(Data on word and item positions)
◆ ◆ ◆
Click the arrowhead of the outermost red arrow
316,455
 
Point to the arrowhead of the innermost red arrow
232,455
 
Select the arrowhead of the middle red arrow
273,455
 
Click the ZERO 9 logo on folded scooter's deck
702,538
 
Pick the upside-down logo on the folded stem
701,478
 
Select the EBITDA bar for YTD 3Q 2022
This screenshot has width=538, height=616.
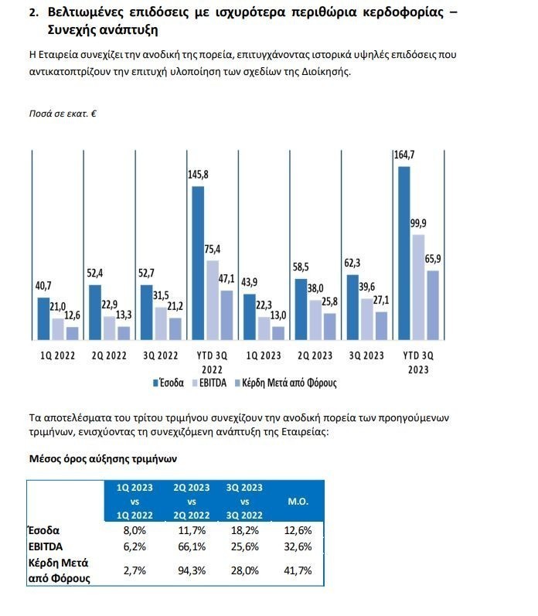[212, 300]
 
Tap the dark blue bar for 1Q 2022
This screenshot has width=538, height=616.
[43, 318]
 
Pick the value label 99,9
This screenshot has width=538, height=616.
[418, 223]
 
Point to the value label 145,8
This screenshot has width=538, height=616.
[198, 175]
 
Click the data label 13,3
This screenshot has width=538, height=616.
[124, 315]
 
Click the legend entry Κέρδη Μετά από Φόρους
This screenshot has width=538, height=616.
[284, 382]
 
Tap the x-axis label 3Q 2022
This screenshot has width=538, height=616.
[161, 356]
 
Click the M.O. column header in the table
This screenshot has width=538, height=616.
[298, 502]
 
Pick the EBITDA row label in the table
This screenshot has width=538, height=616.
[46, 546]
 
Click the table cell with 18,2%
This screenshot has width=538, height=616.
[245, 530]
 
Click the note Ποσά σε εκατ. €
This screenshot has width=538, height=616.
[61, 114]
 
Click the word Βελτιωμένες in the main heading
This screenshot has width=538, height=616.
[90, 13]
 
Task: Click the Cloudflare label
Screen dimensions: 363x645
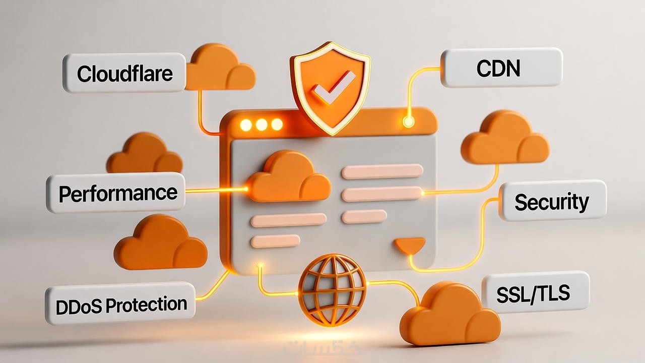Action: [124, 73]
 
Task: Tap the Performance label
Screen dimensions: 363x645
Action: [116, 193]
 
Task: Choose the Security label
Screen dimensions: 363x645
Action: [552, 201]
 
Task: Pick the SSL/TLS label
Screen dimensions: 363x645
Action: [535, 293]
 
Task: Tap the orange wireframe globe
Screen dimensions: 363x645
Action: [333, 290]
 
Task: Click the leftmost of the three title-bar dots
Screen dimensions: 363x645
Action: [245, 125]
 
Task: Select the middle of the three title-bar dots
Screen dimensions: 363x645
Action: [261, 125]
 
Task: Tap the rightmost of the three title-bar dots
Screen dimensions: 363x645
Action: [277, 125]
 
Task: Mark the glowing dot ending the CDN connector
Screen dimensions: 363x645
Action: [408, 121]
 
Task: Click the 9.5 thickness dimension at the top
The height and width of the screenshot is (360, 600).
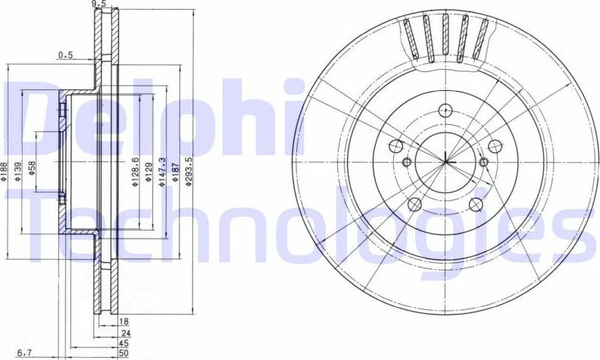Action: tap(98, 5)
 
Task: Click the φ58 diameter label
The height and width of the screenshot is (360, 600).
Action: tap(32, 168)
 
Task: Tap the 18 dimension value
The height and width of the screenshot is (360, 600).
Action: tap(124, 322)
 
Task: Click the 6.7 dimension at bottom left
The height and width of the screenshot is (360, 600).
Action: tap(24, 352)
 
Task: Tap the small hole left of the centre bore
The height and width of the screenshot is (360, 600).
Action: tap(406, 162)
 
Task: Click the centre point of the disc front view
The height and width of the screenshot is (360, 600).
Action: tap(446, 161)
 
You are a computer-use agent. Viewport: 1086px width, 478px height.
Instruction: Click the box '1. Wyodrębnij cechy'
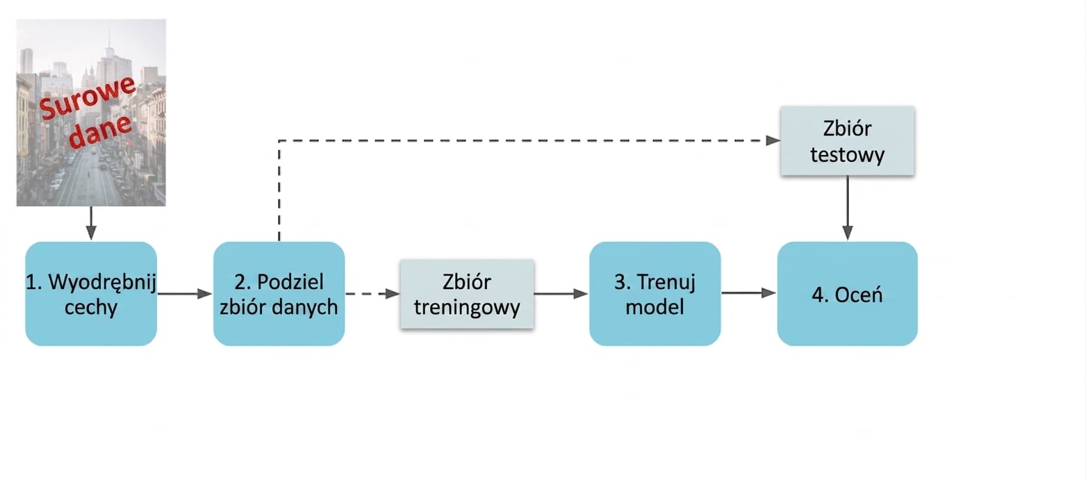tap(91, 294)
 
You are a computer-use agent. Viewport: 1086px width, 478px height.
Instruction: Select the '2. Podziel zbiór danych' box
tap(279, 294)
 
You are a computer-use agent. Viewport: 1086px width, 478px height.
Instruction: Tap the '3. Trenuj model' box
tap(655, 294)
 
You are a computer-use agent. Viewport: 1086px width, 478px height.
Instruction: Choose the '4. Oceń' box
tap(848, 294)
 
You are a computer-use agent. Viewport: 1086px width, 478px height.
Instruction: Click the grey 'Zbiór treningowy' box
tap(467, 294)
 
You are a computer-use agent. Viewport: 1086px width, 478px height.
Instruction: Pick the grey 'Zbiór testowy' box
tap(848, 140)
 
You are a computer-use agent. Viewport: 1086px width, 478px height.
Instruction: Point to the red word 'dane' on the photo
tap(100, 131)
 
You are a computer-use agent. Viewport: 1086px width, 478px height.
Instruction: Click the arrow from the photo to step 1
tap(91, 224)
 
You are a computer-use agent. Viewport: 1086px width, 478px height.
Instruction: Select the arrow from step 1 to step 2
tap(185, 294)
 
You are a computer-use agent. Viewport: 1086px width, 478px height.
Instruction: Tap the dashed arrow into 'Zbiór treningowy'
tap(372, 294)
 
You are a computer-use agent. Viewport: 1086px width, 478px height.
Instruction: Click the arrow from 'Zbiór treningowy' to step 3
tap(561, 294)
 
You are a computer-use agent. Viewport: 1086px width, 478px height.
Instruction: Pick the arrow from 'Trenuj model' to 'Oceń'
tap(749, 292)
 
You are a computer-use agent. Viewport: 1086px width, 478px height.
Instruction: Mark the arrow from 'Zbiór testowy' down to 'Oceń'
tap(848, 208)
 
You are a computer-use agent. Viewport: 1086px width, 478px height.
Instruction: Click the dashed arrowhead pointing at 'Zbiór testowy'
tap(773, 140)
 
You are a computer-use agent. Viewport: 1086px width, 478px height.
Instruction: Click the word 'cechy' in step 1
tap(91, 307)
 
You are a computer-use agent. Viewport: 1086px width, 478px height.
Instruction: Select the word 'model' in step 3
tap(655, 307)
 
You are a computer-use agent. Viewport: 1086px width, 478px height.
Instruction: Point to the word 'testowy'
tap(848, 155)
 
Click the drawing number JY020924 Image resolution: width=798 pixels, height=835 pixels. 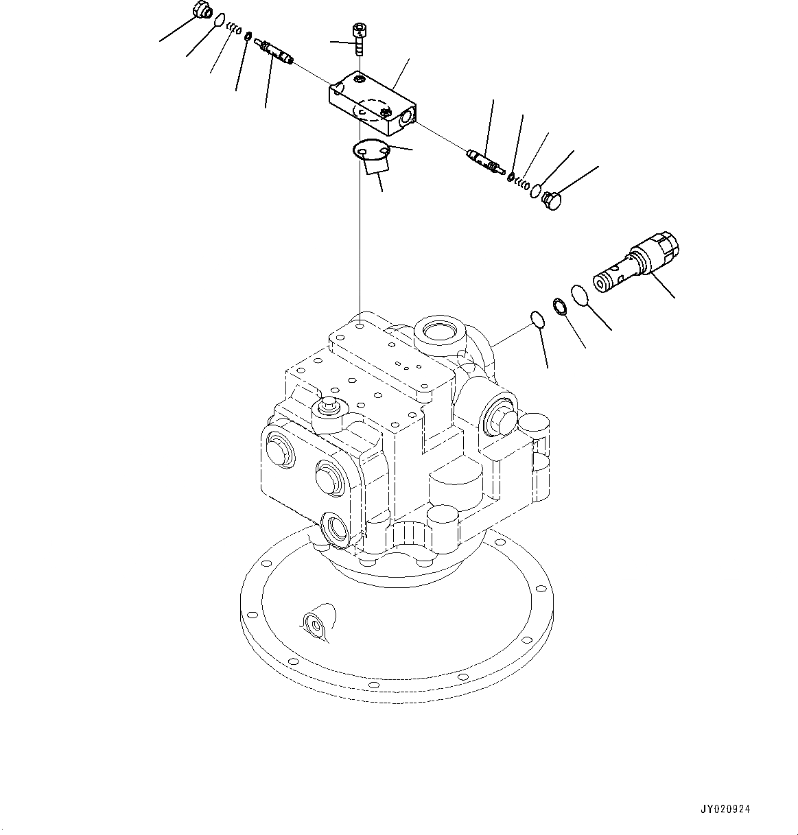[x=726, y=810]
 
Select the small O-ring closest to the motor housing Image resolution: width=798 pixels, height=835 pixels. [x=537, y=319]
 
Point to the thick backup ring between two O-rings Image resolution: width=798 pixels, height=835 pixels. [x=559, y=305]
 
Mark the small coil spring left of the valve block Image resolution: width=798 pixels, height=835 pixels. [x=234, y=29]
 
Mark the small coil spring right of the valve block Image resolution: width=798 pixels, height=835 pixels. [x=523, y=183]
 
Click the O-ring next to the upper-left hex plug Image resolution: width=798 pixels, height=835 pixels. [x=220, y=21]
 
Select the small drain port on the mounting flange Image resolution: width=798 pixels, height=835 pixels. [x=314, y=623]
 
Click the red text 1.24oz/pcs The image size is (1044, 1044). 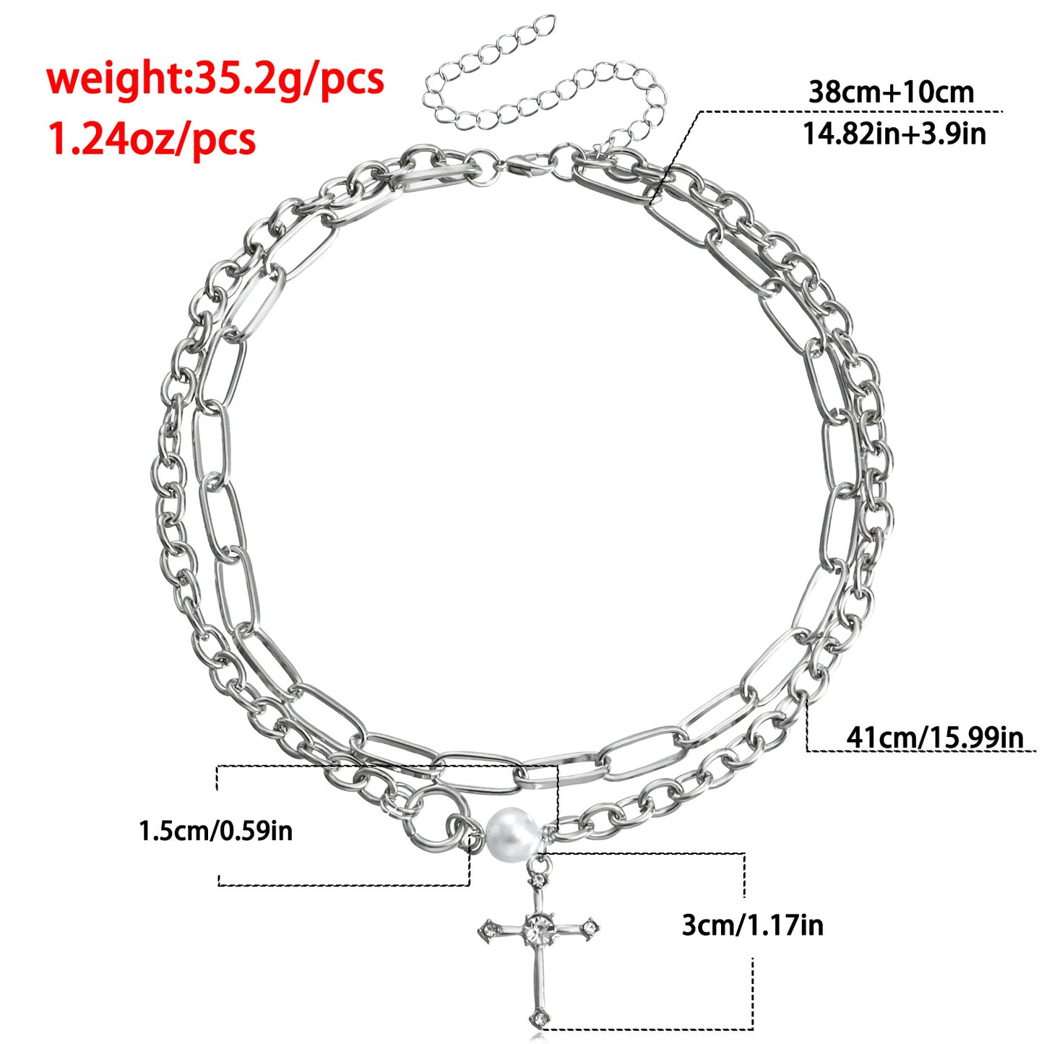pos(152,139)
◆ ◆ ◆
* TASK INSTRUCTIONS *
Gather every line of the data above that contains the word "testowy", treating uppercase and lowercase as different.

* EXERCISE RESULT *
Instruction: Pick the grey 'Zbiór testowy' box
Instruction: Mark the arrow from 'Zbiór testowy' down to 'Oceń'
Instruction: Click the dashed arrowhead pointing at 'Zbiór testowy'
Instruction: Point to the word 'testowy'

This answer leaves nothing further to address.